Why does ExpressVPN ask for an activation code rather than just my email and password?
The activation code model means your account password is never transmitted to or stored by the app on your device. If your device is lost or compromised, an attacker can use the VPN connection but cannot extract your password or log into your account. You can also remotely invalidate all app sessions by resetting the activation code from the web dashboard, which is a useful security control.
How does ExpressVPN’s no-logs policy hold up under NZ’s Five Eyes obligations?
ExpressVPN’s no-logs policy has been independently audited and, notably, was tested in practice when Turkish authorities seized an ExpressVPN server in 2017 and found no usable logs. The BVI jurisdiction means NZ or other Five Eyes governments cannot serve a domestic legal order directly to ExpressVPN — any request would need to go through BVI legal channels. The Kape Technologies UK parent adds a layer of complexity, but the operational entity remains BVI-incorporated and the audited no-logs policy means there’s limited data to compel even if jurisdiction were established.
What happens to my ExpressVPN login if I change ISPs in New Zealand — say, from Spark to 2degrees?
Nothing changes. Your ExpressVPN account is tied to your email address and subscription, not to your ISP or IP address. Changing from Spark to 2degrees, or moving from a Chorus fibre connection to a Starlink connection, has no effect on your login credentials or activation code. You may notice different baseline speeds through the VPN depending on how each ISP routes traffic to ExpressVPN’s servers, but the login itself is unaffected.
Can I share my ExpressVPN login with family members in New Zealand?

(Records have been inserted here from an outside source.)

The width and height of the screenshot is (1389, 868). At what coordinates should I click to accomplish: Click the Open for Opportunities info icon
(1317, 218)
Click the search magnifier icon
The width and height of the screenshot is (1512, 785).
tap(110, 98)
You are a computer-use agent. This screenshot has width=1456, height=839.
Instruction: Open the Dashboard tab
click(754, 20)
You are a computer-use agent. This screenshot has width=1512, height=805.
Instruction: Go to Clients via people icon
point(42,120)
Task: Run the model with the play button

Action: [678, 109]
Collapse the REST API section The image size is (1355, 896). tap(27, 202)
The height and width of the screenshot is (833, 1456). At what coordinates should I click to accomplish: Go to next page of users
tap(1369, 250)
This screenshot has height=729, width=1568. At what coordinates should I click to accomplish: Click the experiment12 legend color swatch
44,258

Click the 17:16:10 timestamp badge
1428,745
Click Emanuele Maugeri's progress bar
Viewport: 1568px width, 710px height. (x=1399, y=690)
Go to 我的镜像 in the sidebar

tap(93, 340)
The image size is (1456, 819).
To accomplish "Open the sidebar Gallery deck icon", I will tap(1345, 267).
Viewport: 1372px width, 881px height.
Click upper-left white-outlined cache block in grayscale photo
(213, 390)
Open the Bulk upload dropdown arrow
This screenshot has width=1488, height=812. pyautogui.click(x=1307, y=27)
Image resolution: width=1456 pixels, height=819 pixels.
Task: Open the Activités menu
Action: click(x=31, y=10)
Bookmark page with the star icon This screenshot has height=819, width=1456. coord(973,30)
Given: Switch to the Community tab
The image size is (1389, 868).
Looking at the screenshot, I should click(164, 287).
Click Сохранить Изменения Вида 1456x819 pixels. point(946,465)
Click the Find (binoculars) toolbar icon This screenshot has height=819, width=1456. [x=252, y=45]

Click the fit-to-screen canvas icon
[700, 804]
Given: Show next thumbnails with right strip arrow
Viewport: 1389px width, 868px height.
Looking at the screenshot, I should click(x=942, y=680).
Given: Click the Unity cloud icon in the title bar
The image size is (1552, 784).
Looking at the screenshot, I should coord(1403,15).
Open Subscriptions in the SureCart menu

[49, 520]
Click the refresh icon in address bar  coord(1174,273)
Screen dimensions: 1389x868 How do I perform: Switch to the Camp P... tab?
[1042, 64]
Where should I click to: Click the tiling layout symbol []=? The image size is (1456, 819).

ExpressVPN’s terms of service permit use across up to eight simultaneous devices under a single account, and there’s no explicit prohibition on family sharing within a household. Sharing credentials outside your household is against the terms of service. Given the activation code model, sharing is straightforward — all devices use the same activation code. Be aware that if one person resets the activation code from the dashboard, all other devices will be logged out and need to re-enter the new code.
Bottom line
The ExpressVPN login process is more involved than a typical app sign-in — the two-step account login plus activation code system catches people off guard — but once you understand the model, it’s quick and the security rationale is sound. For New Zealand users, ExpressVPN remains a credible choice: it performs well on Chorus fibre and Hyperfibre connections, the BVI jurisdiction provides meaningful distance from Five Eyes data-sharing arrangements, and the audited no-logs policy has held up under real-world scrutiny. The price is the main sticking point, sitting at roughly NZ$132–165 per year at current exchange rates, which is noticeably higher than NordVPN or Surfshark for broadly comparable functionality. If you’re committed to ExpressVPN specifically, the annual plan is the only sensible option on a per-month basis. If you’re still deciding, the comparison table above and our broader best-VPN guide give you the full picture before you commit.